The putative East to West transfer

Although Roman Mithras is often considered to be of Persian origin, not least in antiquity, the assumption that Roman Mithras is specifically an outgrowth of Persian Zoroastrian culture probably cannot be sustained. The arguments against Mithras being of Zoroastrian origin are as follows:

That the fact that the tauroctony, the myth of Mithra's slaying of a sacred bull, which is one of the central motifs of Mithraism, does not occur in either Zoroastrianism or later Persian mythology. A similar legend (see iconography below) does exist in Zoroastrianism, but Mithra does not play a role in it. Also noteworthy is the fact that the slayer is evil, while in Persian lore Mithra is good.
In Zoroastrian angelology and Persian mythology, Korshed (middle Persian: Khur, Avestan: Hvare-khshaeta), and not Mithra, is the divinity of the sun and solar energy.
None of the characteristic underground temples (Mithraea) have been found outside the Roman empire, or in Persia.
Although these arguments can be explained away, the common traits or the absence thereof, cannot sustain or refute the connection by themselves.

Nonetheless, there is no evidence to rule out a general, non-Zoroastrian, influence on Roman Mithras. As Beck suggests, there is no reason to assume that a Persian or other Asian influence must perforce be an outgrowth of Zoroastrian culture: "Mithras — moreover, a Mithras who was identified with the Greek Sun god, Helios, which was one of the deities of the syncretic Graeco-Iranian royal cult founded by Antiochus I, king of the small, but prosperous "buffer" state of Commagene, in the mid first century BCE", and that it is not entirely implausible that such an intermediate form of Mithraism may have played a part in an east-to -west transfer.

◆ Raw data ◆
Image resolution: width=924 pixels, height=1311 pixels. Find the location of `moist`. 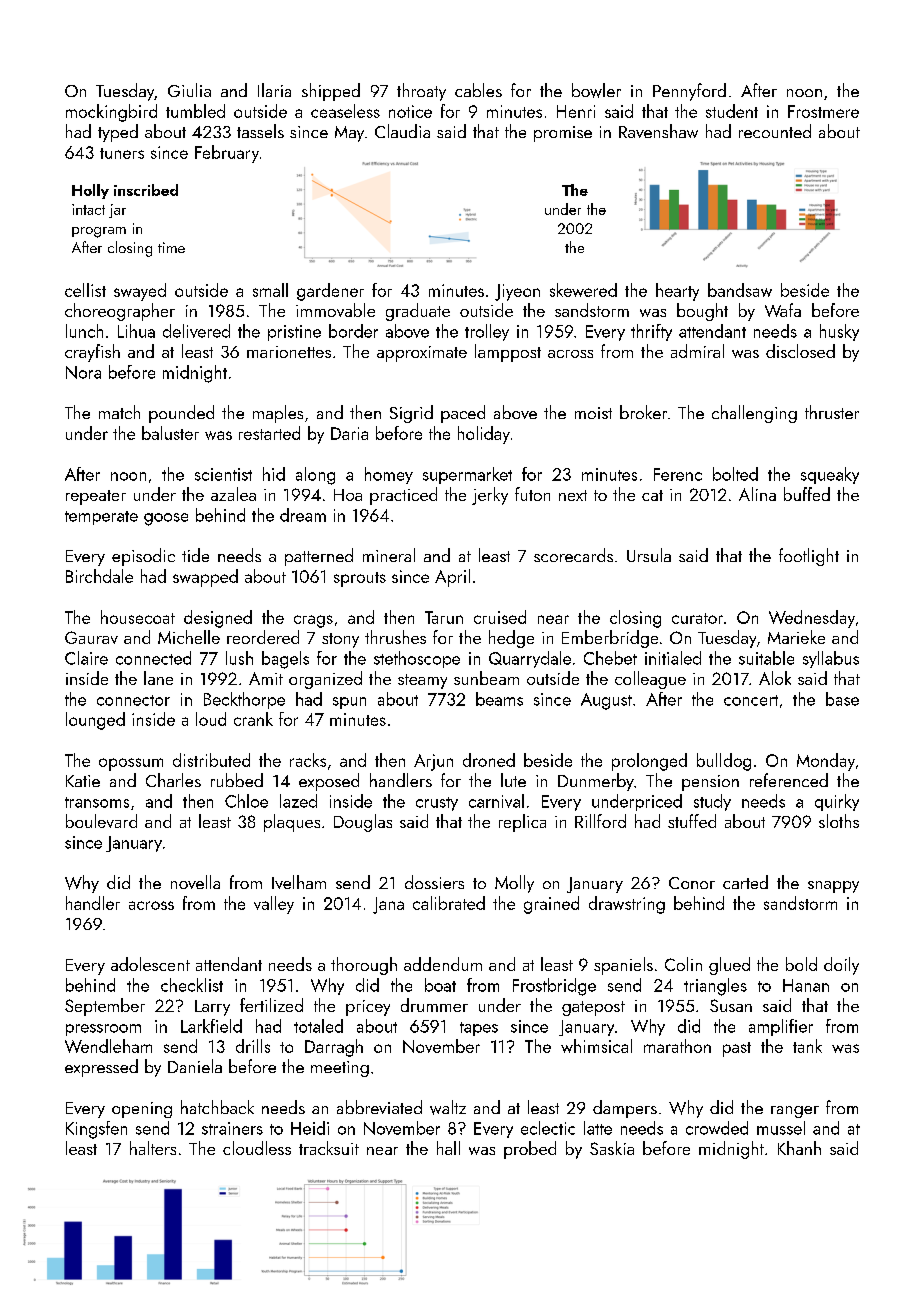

◆ Task objective ◆
Print the full text on the putative East to West transfer of Mithras word for word.

◆ Exercise result ◆
The putative East to West transfer

Although Roman Mithras is often considered to be of Persian origin, not least in antiquity, the assumption that Roman Mithras is specifically an outgrowth of Persian Zoroastrian culture probably cannot be sustained. The arguments against Mithras being of Zoroastrian origin are as follows:

That the fact that the tauroctony, the myth of Mithra's slaying of a sacred bull, which is one of the central motifs of Mithraism, does not occur in either Zoroastrianism or later Persian mythology. A similar legend (see iconography below) does exist in Zoroastrianism, but Mithra does not play a role in it. Also noteworthy is the fact that the slayer is evil, while in Persian lore Mithra is good.
In Zoroastrian angelology and Persian mythology, Korshed (middle Persian: Khur, Avestan: Hvare-khshaeta), and not Mithra, is the divinity of the sun and solar energy.
None of the characteristic underground temples (Mithraea) have been found outside the Roman empire, or in Persia.
Although these arguments can be explained away, the common traits or the absence thereof, cannot sustain or refute the connection by themselves.

Nonetheless, there is no evidence to rule out a general, non-Zoroastrian, influence on Roman Mithras. As Beck suggests, there is no reason to assume that a Persian or other Asian influence must perforce be an outgrowth of Zoroastrian culture: "Mithras — moreover, a Mithras who was identified with the Greek Sun god, Helios, which was one of the deities of the syncretic Graeco-Iranian royal cult founded by Antiochus I, king of the small, but prosperous "buffer" state of Commagene, in the mid first century BCE", and that it is not entirely implausible that such an intermediate form of Mithraism may have played a part in an east-to -west transfer.